The answer was a temporary, modular shelter, which was built on Salvation Army property in February and opened to clients in April. The shelter is made up of eight 12 x 60-foot sections, built off-site and then assembled here. Unlike a permanent structure, the modular shelter took only two days to assemble, plus a few months to complete the finishing work. The shelter has the capacity to house 46 individuals—we were full the second day after we opened.
One of the most exciting aspects of this project is that we’ve been able to move to a low-barrier service delivery model. Clients may arrive in any condition of intoxication, so long as they pass the safety risk assessment. We only have one rule: Be safe. We inspect bags as part of the intake process, wearing military-grade Kevlar gloves to protect staff from injury, and remove all items that may be illegal or used as a weapon. These items are then stored, if they are not illegal, and returned to the client upon discharge. We have two shipping containers to provide storage for client’s belongings while they are our guests.
We provide secure storage of client medication as well, both to guard from theft and the illegal sale of prescription drugs to other clients. Clients then come to staff to self-administer their own prescriptions, and this consumption is documented. All staff have been trained and equipped to administer the opioid overdose antidote naloxone.

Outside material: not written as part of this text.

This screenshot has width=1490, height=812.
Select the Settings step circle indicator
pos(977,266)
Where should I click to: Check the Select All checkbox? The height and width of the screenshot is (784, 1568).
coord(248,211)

The low-barrier model includes being pet friendly, so we have kennels for dogs, cats, birds and rodents, and could probably accommodate a reptile, too. For some clients, their pet is their best friend and if the pet can’t come, the client won’t come. That’s a barrier, so by welcoming the pets, we’re able to welcome the client and that’s the first point of engagement toward permanent change.
Along with pet-friendly rooms, there are two rooms with single beds, which can accommodate homeless couples, as well as transgender individuals who may need a little more privacy. The rooms have light-proof curtains in place of doors so clients cannot barricade themselves inside. We don’t require the clients to go to bed at a certain time, but do ask them to observe a quiet time from 11 p.m. to 7 a.m.
We have two case workers and one internal outreach worker who engage with clients to address their barriers to long-term housing, health and wholeness. They work with the clients to create case plans to mitigate those barriers, which may include referrals to other services such as mental health, welfare, addiction treatment, employment services or other assistance. Our shelter manager regularly provides pastoral care to the clients, in co-operation with the chaplaincy ministry I provide as community ministries director.
We are grateful for the opportunity to develop this expansion, even if it is temporary. It’s enabled us to evaluate our program and make significant improvements in our client service delivery. It has been a paradigm shift in many ways, moving from a rules-based approach to an individualized client-focused approach, but we believe this is consistent with the unconditional love of our Lord Jesus Christ for the lost. We trust that our new house of hope will do just that: bring hope to these broken lives.
Tim Bohr is the community ministries director at The Salvation Army Care and Share Centre in Chilliwack, B.C.